Third Party AI Assets

The AI Assets tab, under Third Party, provides a centralized view of external AI components and services discovered in your application environment. It helps you understand how third-party AI assets, such as AI APIs, MCP tools, prompts, resources, and servers, are being used, what sensitive data flows through them, and which integrations may require your attention.

Note

Third Party API monitoring depends on your deployment method. For information on the supported deployment setups, see Third Party Monitoring Support Matrix. Further, Third Party AI asset monitoring also depends on the deployment method. For information on the supported deployment setups, see AI Security Agent Support Matrix.

To view the AI Assets tab, navigate to Discovery → Third Party → AI Assets tab. In the page’s top-right corner, use the Environments drop-down to select the environment for which you wish to view the data.

What will you learn in this topic?

By the end of this topic, you will understand:

• The widgets displayed on the AI Assets tab.

• The insights available on the AI Assets tab.

• The way to identify sensitive data exposure across third-party AI assets.

• The way to improve external AI asset visibility and security posture.

Understand the third-party AI Assets view

The AI Assets tab displays widgets at the top to summarize the distribution, usage, and sensitive data exposure of external AI assets across your environment(s). These widgets help you assess AI integration visibility and identify areas that require investigation and remediation.

These widgets help you identify:

• The types of third-party AI assets discovered

• The AI assets handling sensitive data

• The external AI vendors available in your environment

• The AI integrations that may require investigation or remediation

Widgets on the AI Assets tab

Traceable displays the following widgets on the AI Assets tab:

Table on the AI Assets tab

While the above widgets provide visualizations to help you understand your third-party security posture, the AI Assets tab displays an inventory table.

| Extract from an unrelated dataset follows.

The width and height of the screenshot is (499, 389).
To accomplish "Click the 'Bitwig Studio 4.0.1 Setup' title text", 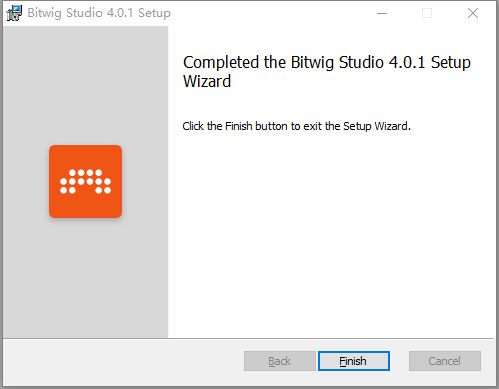I will click(x=99, y=13).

This table highlights discovered external assets and integrations, along with usage metadata, such as asset name, type, caller service, sensitive data type, and request volumes. You can click a specific AI asset to access detailed insights into its interaction behavior.

You can use this information to understand the following:

• The AI assets that are being actively used.

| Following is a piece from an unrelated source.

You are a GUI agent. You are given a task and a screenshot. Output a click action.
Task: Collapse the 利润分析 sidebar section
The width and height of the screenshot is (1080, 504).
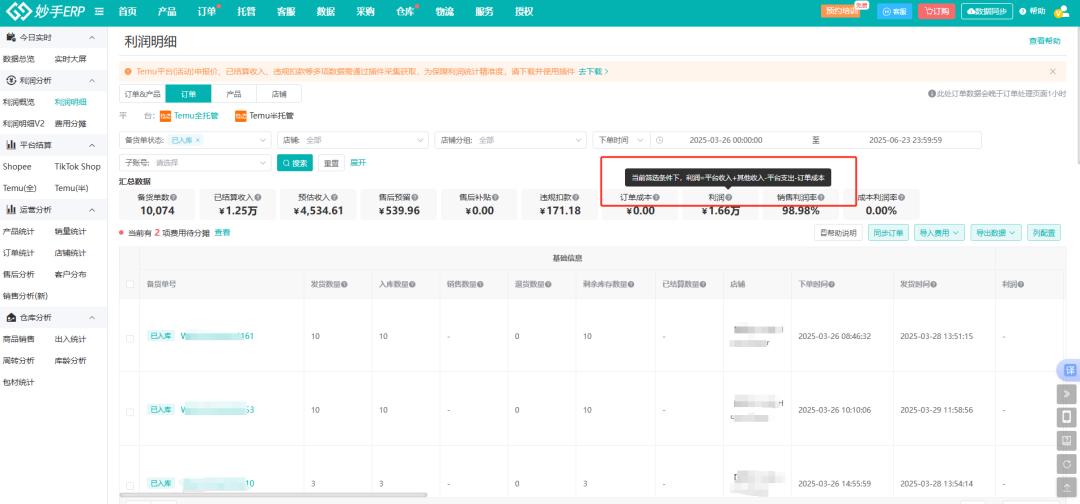[x=92, y=80]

• The AI assets handling sensitive information.

• The way to detect heavily used or inactive AI integrations.

• The way to prioritize investigation and remediation actions.

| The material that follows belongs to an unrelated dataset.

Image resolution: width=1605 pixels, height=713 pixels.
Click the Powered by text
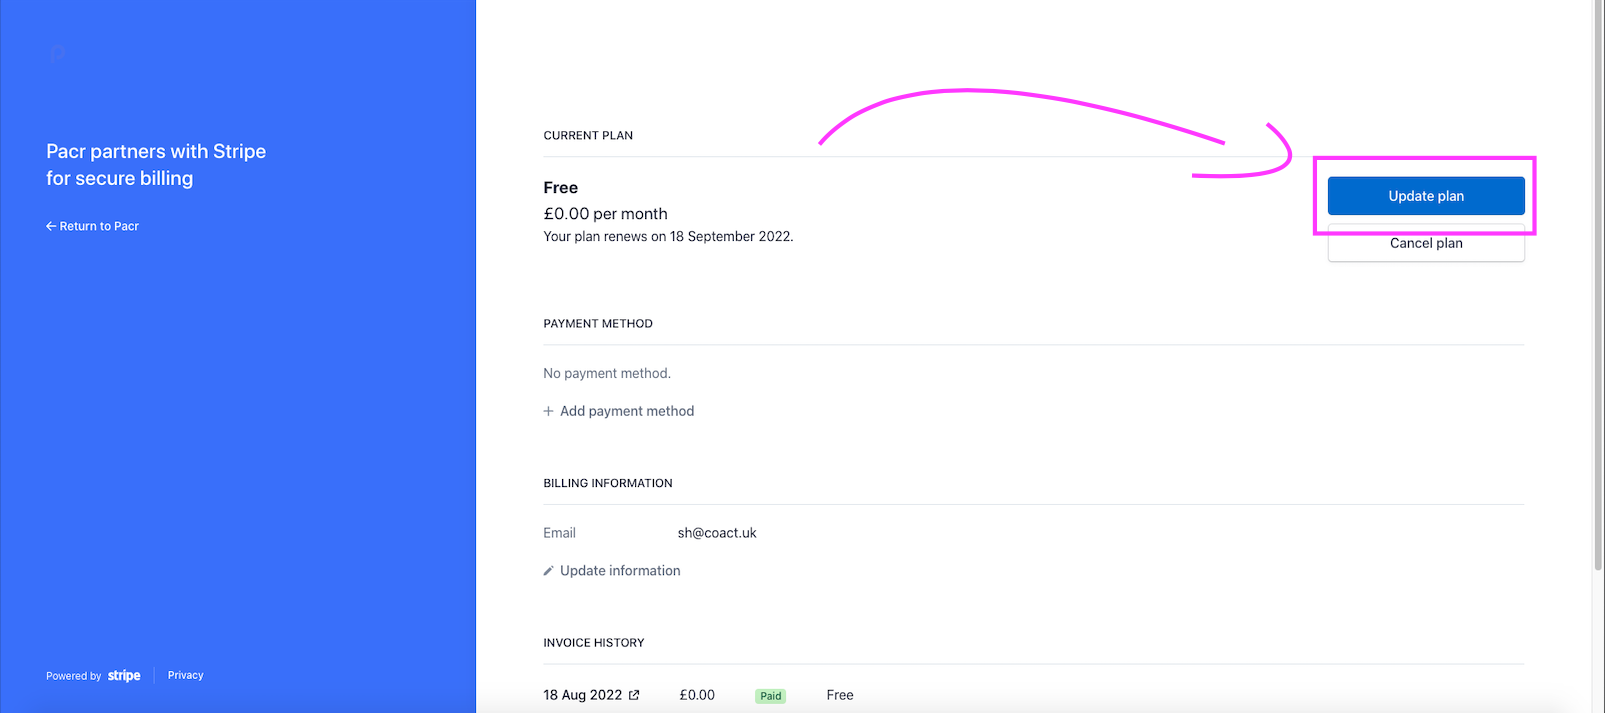pos(73,676)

Leverage the AI Assets view

Once you understand the Third Party AI Assets view, you can use this information to investigate and validate risks and to optimize external service usage. You can do this in the following manner:

Filter strategically

You can use filters to narrow down the view and focus on the relevant third-party AI assets. For example, you can filter by:

• Asset Type to isolate MCP tools, prompts, and APIs

• Sensitive Data Type to identify sensitive data exposure in the above asset types

• AI Vendor to investigate external vendor usage

You can do this by clicking the Filter () icon in the page’s left top corner and selecting the attribute you wish to refine the data on. This helps you reduce investigation time and improve visibility into security-relevant AI integrations.

Take necessary actions

Once you have filtered the data displayed on the page, you can take the following actions:

• Improve security and reduce risk — Identify AI assets with sensitive data exposure and prioritize their investigation and review.

• Improve posture — Identify inactive AI assets that may be increasing operational complexity or creating dependencies.

• Strengthen governance — Track sensitive data flow across prompts, tools, APIs, and external AI providers to support compliance requirements.